§ **SET EXERCISE**
Reproduce each of the following entries word for word, line by line.

§ **DATA IN THIS EXERCISE**
--- --- ---

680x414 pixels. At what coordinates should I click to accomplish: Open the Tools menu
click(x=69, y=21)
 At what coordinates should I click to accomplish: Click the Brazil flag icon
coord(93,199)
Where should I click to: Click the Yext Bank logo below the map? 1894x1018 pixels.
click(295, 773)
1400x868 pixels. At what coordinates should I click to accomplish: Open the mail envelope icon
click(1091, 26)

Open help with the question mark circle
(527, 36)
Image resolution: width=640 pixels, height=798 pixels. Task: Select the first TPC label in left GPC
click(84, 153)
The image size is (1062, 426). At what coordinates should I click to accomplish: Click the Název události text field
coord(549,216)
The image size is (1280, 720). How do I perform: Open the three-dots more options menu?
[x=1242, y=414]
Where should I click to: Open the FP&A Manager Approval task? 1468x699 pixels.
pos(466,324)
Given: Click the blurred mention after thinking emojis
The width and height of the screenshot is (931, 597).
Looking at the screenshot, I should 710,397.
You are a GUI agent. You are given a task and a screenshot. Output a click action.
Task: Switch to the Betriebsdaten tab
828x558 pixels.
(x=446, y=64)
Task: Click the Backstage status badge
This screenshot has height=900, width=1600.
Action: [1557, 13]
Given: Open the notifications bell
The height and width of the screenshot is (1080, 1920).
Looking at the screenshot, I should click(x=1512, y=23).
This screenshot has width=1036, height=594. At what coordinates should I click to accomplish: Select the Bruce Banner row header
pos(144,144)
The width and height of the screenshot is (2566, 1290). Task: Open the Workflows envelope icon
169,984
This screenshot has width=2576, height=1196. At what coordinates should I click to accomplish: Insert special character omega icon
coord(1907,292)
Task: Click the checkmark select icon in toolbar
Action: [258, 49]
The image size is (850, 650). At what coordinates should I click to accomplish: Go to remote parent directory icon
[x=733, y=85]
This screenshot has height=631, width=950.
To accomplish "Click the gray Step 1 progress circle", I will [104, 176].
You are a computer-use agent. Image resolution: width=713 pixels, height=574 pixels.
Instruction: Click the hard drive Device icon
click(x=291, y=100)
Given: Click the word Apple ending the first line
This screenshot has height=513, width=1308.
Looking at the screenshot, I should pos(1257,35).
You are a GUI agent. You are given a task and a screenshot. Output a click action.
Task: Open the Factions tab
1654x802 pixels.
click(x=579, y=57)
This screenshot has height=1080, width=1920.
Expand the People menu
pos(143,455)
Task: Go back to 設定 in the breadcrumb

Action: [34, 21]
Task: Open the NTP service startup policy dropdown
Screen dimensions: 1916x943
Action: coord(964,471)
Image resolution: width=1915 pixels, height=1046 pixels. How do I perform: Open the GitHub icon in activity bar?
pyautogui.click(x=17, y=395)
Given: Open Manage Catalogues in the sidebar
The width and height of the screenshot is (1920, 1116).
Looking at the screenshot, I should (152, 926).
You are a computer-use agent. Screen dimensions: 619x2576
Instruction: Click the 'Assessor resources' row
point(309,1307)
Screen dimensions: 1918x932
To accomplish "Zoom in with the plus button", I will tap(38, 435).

--- --- ---

§ **COMPLETE OUTPUT**
680x414 pixels. At what coordinates should I click to accomplish: Open the Tools menu
click(x=69, y=21)
 At what coordinates should I click to accomplish: Click the Brazil flag icon
coord(93,199)
Where should I click to: Click the Yext Bank logo below the map? 1894x1018 pixels.
click(295, 773)
1400x868 pixels. At what coordinates should I click to accomplish: Open the mail envelope icon
click(1091, 26)

Open help with the question mark circle
(527, 36)
Image resolution: width=640 pixels, height=798 pixels. Task: Select the first TPC label in left GPC
click(84, 153)
The image size is (1062, 426). At what coordinates should I click to accomplish: Click the Název události text field
coord(549,216)
The image size is (1280, 720). How do I perform: Open the three-dots more options menu?
[x=1242, y=414]
Where should I click to: Open the FP&A Manager Approval task? 1468x699 pixels.
pos(466,324)
Given: Click the blurred mention after thinking emojis
The width and height of the screenshot is (931, 597).
Looking at the screenshot, I should 710,397.
You are a GUI agent. You are given a task and a screenshot. Output a click action.
Task: Switch to the Betriebsdaten tab
828x558 pixels.
(x=446, y=64)
Task: Click the Backstage status badge
This screenshot has height=900, width=1600.
Action: [1557, 13]
Given: Open the notifications bell
The height and width of the screenshot is (1080, 1920).
Looking at the screenshot, I should click(x=1512, y=23).
This screenshot has width=1036, height=594. At what coordinates should I click to accomplish: Select the Bruce Banner row header
pos(144,144)
The width and height of the screenshot is (2566, 1290). Task: Open the Workflows envelope icon
169,984
This screenshot has width=2576, height=1196. At what coordinates should I click to accomplish: Insert special character omega icon
coord(1907,292)
Task: Click the checkmark select icon in toolbar
Action: [258, 49]
The image size is (850, 650). At what coordinates should I click to accomplish: Go to remote parent directory icon
[x=733, y=85]
This screenshot has height=631, width=950.
To accomplish "Click the gray Step 1 progress circle", I will [104, 176].
You are a computer-use agent. Image resolution: width=713 pixels, height=574 pixels.
Instruction: Click the hard drive Device icon
click(x=291, y=100)
Given: Click the word Apple ending the first line
This screenshot has height=513, width=1308.
Looking at the screenshot, I should pos(1257,35).
You are a GUI agent. You are given a task and a screenshot. Output a click action.
Task: Open the Factions tab
1654x802 pixels.
click(x=579, y=57)
This screenshot has height=1080, width=1920.
Expand the People menu
pos(143,455)
Task: Go back to 設定 in the breadcrumb

Action: [34, 21]
Task: Open the NTP service startup policy dropdown
Screen dimensions: 1916x943
Action: coord(964,471)
Image resolution: width=1915 pixels, height=1046 pixels. How do I perform: Open the GitHub icon in activity bar?
pyautogui.click(x=17, y=395)
Given: Open Manage Catalogues in the sidebar
The width and height of the screenshot is (1920, 1116).
Looking at the screenshot, I should (152, 926).
You are a computer-use agent. Screen dimensions: 619x2576
Instruction: Click the 'Assessor resources' row
point(309,1307)
Screen dimensions: 1918x932
To accomplish "Zoom in with the plus button", I will tap(38, 435).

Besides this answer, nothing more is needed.